If you have read the article I wrote about distribution-friendly projects at LWN (part 1 and part 2, part 3 is still to be published at the time I write this), I tried to list some of the problems that distributions face when working with upstream projects.
One interesting thing that I did oversee, and I think was worth an article on its own, or even a book on its own, finding the time, is how to handle interaction between projects. All the power-users expect that the developers don’t try to reinvent the wheel every time, or if they do they do it for a bloody good reason. Unfortunately this is far from true, but beside this fact, when sharing code between projects it’s quite common that mistakes end up propagating in quite a huge area.
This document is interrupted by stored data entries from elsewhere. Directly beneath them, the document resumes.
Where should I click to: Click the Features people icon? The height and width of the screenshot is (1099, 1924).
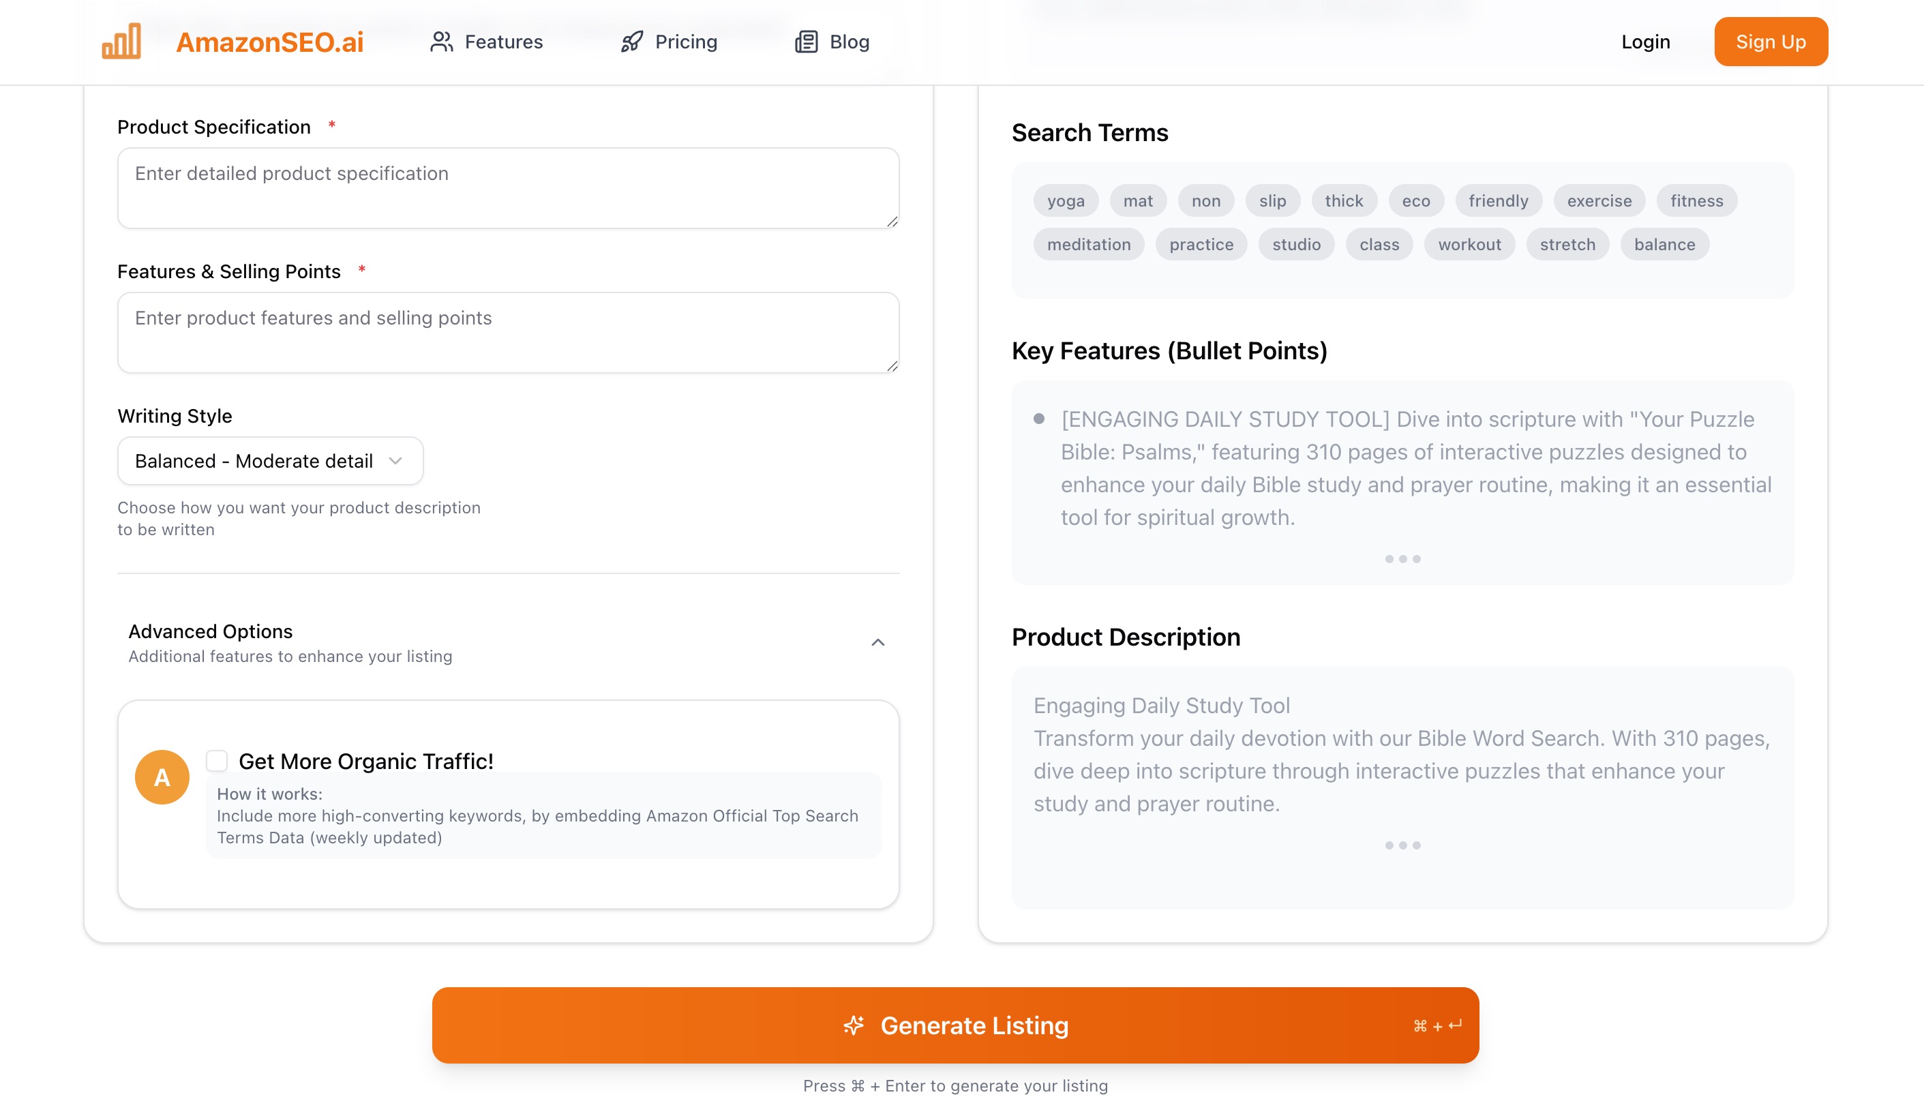point(442,42)
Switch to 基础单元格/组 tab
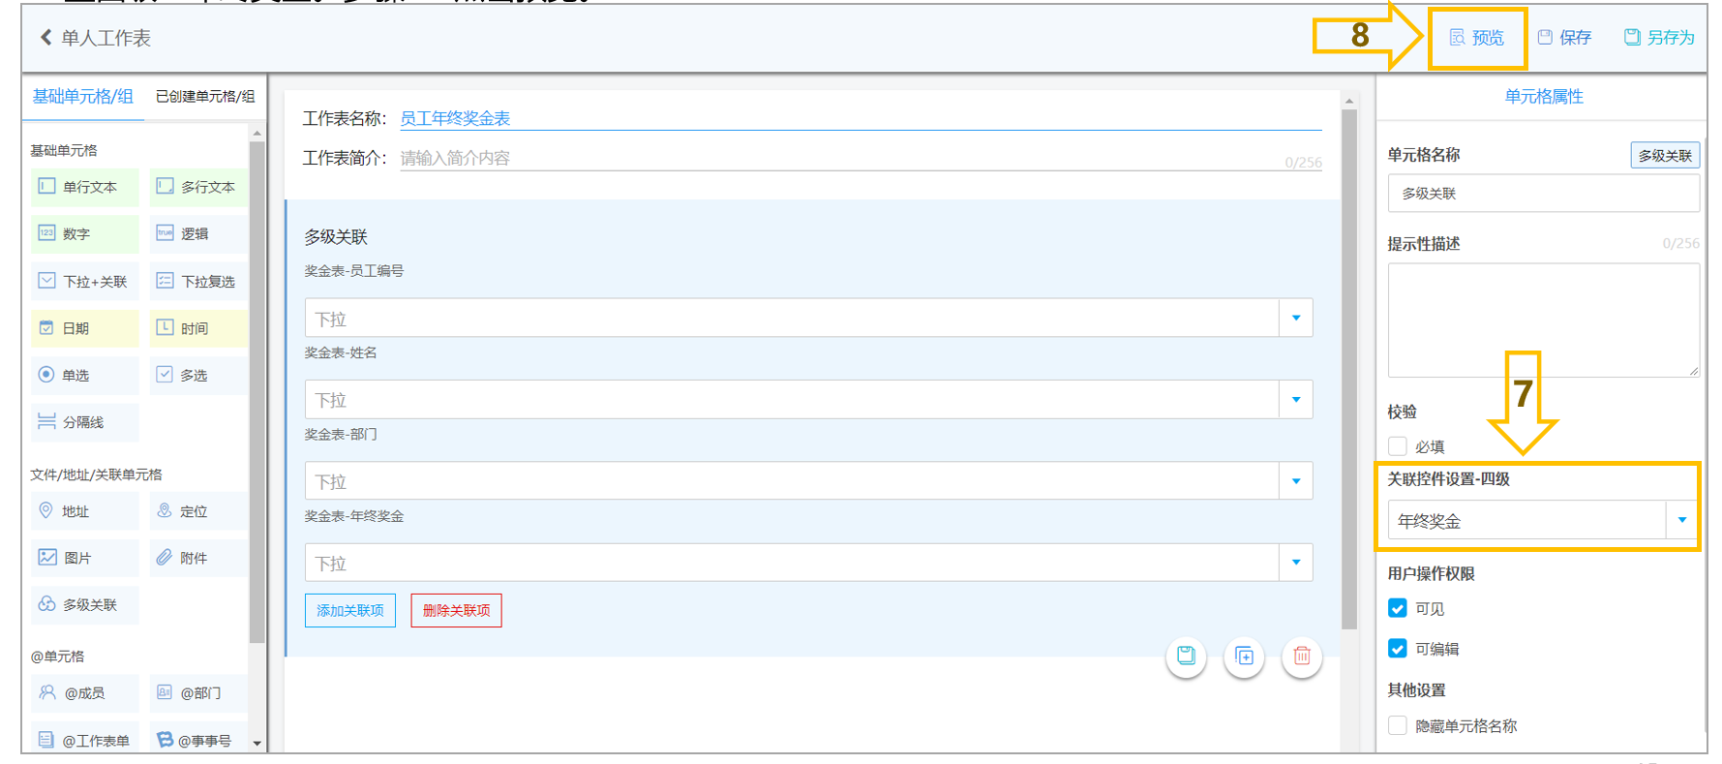The image size is (1722, 764). [x=83, y=97]
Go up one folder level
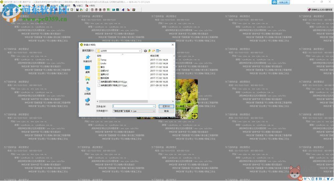This screenshot has width=334, height=181. point(149,51)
A very good example of this is the current state of Gentoo’s ~arch tree. At the moment there are quite a few things that might lead to build-failure because different projects are interleaved:
- GCC 4.3 changes will cause a lot of build failures in C++ software because the headers dependencies were cleaned up; similar changes happen every GCC minor release;
- autoconf 2.62 started catching bad errors in configure scripts, especially related to variable names; similar changes happen every autoconf release;
- libtool 2.2 stopped calling C++ and Fortran compilers check by default, so packages have to take care of what they do use;
- curl 7.18 is now stricter in the way options are set in its easy interface, requiring boolean options to be explicitly provided;
- Qt 4.4 is being split in multiple packages, and dependencies has thus to be fixed.
There are probably more problems thatn these, but these are probably the main ones. Unfortunately the solution to similar problems by a few projects is not to start a better symbiotic relationship between the various project, is to require the user to use a given version for their dependencies… which might be different from the version that the user is told to use for another project… or even worse, they import a copy of the library they use and use that.
Interestingly enough, it seems expat is really a good example of library imported all over, and less understandable than zlib (which is quite small on its own, although it has its share of security issues built-in). I’ve found a few before, and some of them are now fixed in the tree, but in the last two days I found at least four more. Two are in Python itself, returned from the death (yeah two of them, one in celementtree and one in pyexpat), one is – probably, not sure though – in Firefox, and thus in other Mozilla products, I suppose, and the last one is in xmlrpc-c, which has one of the worst build-systems I ever seen and thus makes it quite hard to fix the issue entirely.
Maybe one day we’ll have just one copy of expat in any system, and that would be shared by everybody.. maybe.